### Work instructions
The reply should contain all the data below, repeated exactly, and none of the images.

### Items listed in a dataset

== == ==

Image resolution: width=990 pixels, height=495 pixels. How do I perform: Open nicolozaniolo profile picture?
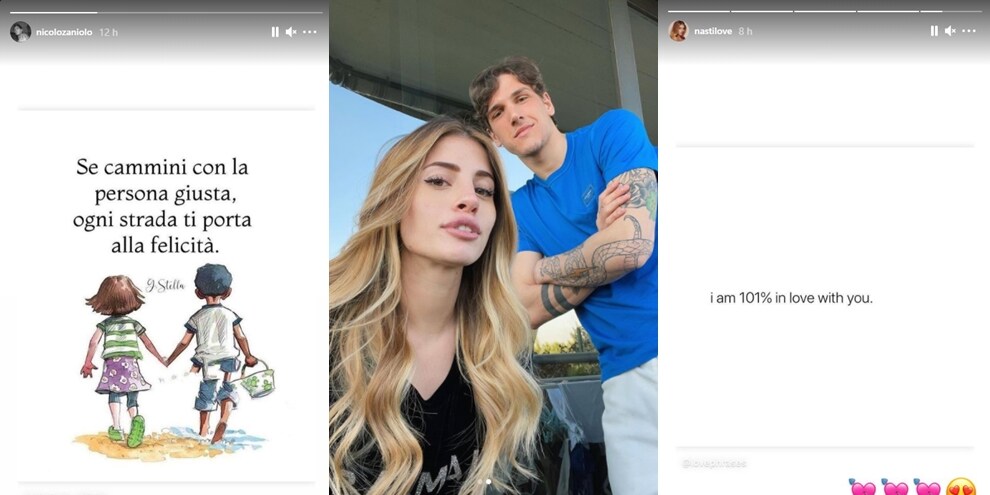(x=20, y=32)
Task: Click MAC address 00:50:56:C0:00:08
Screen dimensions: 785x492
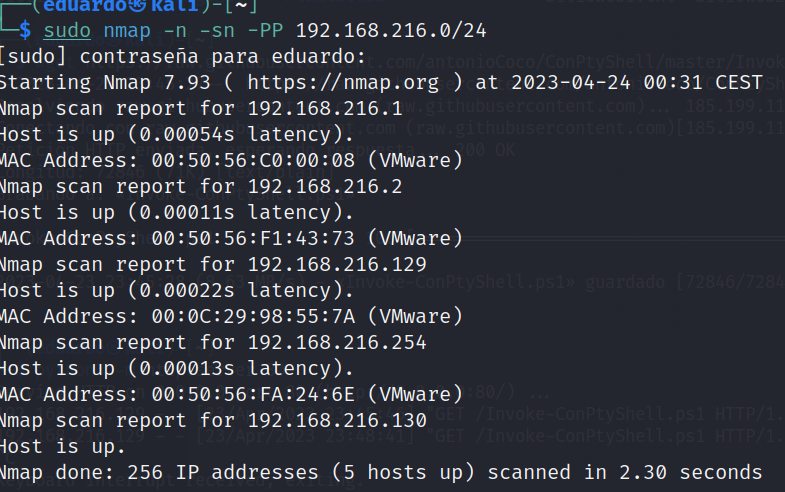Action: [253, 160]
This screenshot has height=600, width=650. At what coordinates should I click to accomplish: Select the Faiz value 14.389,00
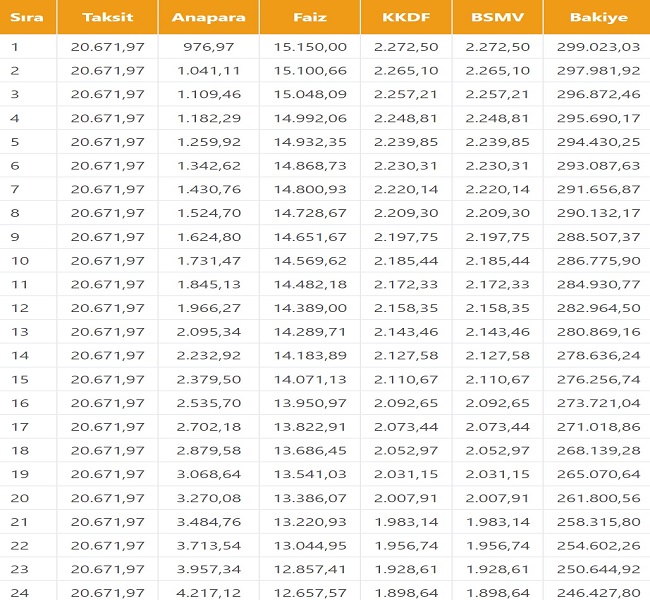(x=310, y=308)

== == ==

### Result of this exercise
Image resolution: width=990 pixels, height=495 pixels. How do I perform: Open nicolozaniolo profile picture?
(x=20, y=32)
Task: Click MAC address 00:50:56:C0:00:08
Screen dimensions: 785x492
Action: [253, 160]
This screenshot has height=600, width=650. At what coordinates should I click to accomplish: Select the Faiz value 14.389,00
(x=310, y=308)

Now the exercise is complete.